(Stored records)
<<<<

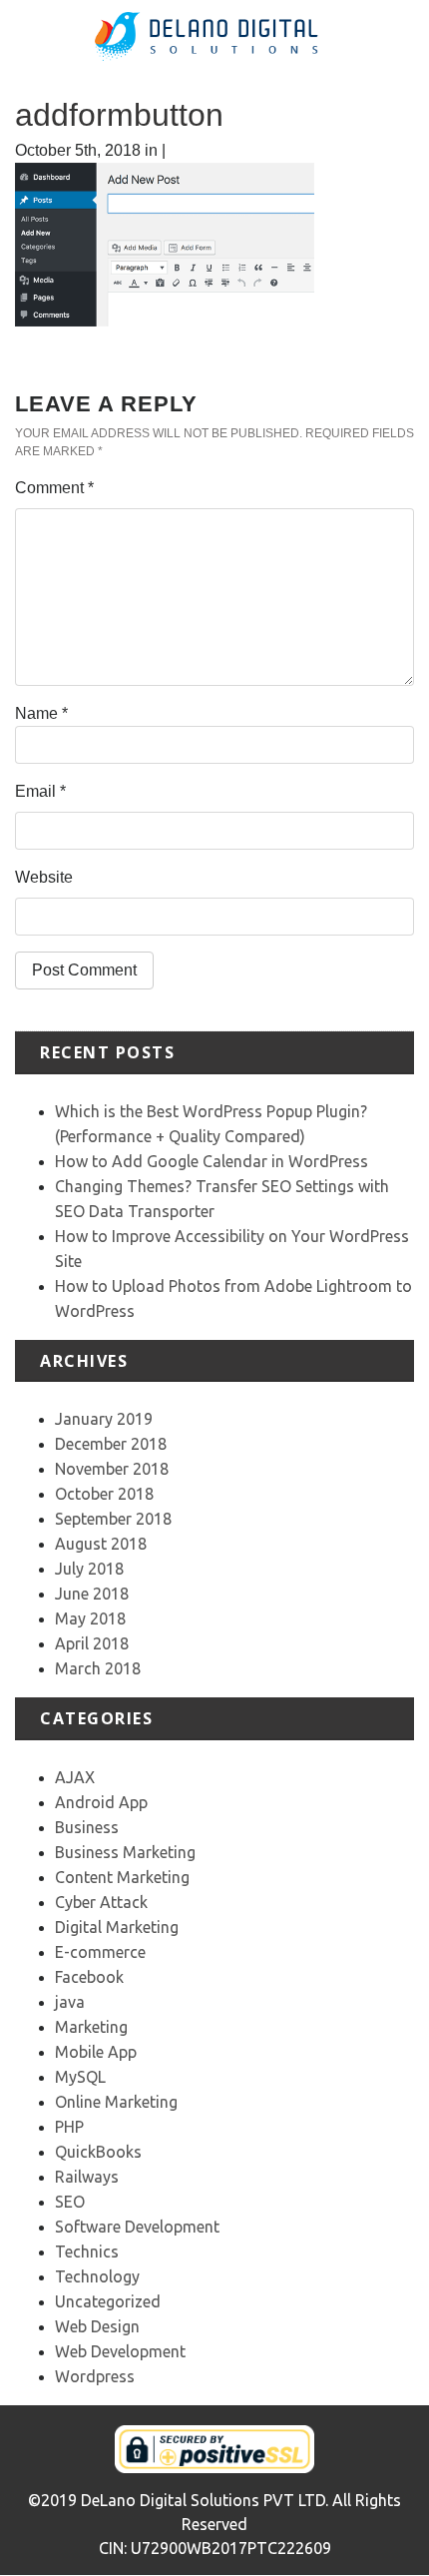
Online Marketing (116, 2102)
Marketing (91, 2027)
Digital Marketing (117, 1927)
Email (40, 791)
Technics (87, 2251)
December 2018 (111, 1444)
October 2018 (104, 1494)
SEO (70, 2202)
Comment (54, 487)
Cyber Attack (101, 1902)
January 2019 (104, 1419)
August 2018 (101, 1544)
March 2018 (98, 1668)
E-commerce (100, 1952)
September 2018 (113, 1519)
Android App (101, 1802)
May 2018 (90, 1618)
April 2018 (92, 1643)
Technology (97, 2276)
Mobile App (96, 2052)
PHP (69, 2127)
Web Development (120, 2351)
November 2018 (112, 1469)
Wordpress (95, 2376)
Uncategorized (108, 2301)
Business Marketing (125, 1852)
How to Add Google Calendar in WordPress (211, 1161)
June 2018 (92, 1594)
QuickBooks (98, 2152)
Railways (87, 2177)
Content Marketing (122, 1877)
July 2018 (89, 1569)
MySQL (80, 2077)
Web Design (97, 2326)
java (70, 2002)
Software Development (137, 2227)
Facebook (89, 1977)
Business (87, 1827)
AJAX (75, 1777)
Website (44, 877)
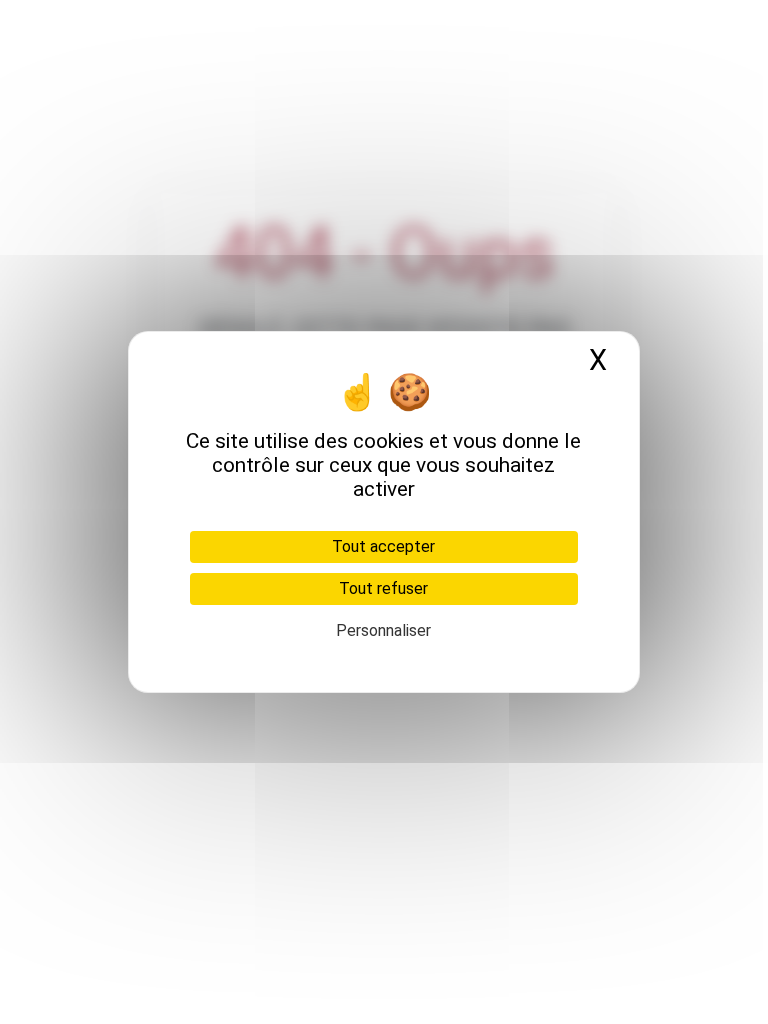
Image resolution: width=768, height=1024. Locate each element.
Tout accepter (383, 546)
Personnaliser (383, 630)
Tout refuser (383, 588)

>>>>

Assigned task —
Copy out the entries verbatim and leave the images out.

Output —
Online Marketing (116, 2102)
Marketing (91, 2027)
Digital Marketing (117, 1927)
Email (40, 791)
Technics (87, 2251)
December 2018 (111, 1444)
October 2018 (104, 1494)
SEO (70, 2202)
Comment (54, 487)
Cyber Attack (101, 1902)
January 2019 (104, 1419)
August 2018 (101, 1544)
March 2018 (98, 1668)
E-commerce (100, 1952)
September 2018 (113, 1519)
Android App (101, 1802)
May 2018 (90, 1618)
April 2018 (92, 1643)
Technology (97, 2276)
Mobile App (96, 2052)
PHP (69, 2127)
Web Development (120, 2351)
November 2018 (112, 1469)
Wordpress (95, 2376)
Uncategorized (108, 2301)
Business Marketing (125, 1852)
How to Add Google Calendar in WordPress (211, 1161)
June 2018 (92, 1594)
QuickBooks (98, 2152)
Railways (87, 2177)
Content Marketing (122, 1877)
July 2018 (89, 1569)
MySQL (80, 2077)
Web Design (97, 2326)
java (70, 2002)
Software Development (137, 2227)
Facebook (89, 1977)
Business (87, 1827)
AJAX (75, 1777)
Website (44, 877)
Image resolution: width=768, height=1024. Locate each element.
Tout accepter (383, 546)
Personnaliser (383, 630)
Tout refuser (383, 588)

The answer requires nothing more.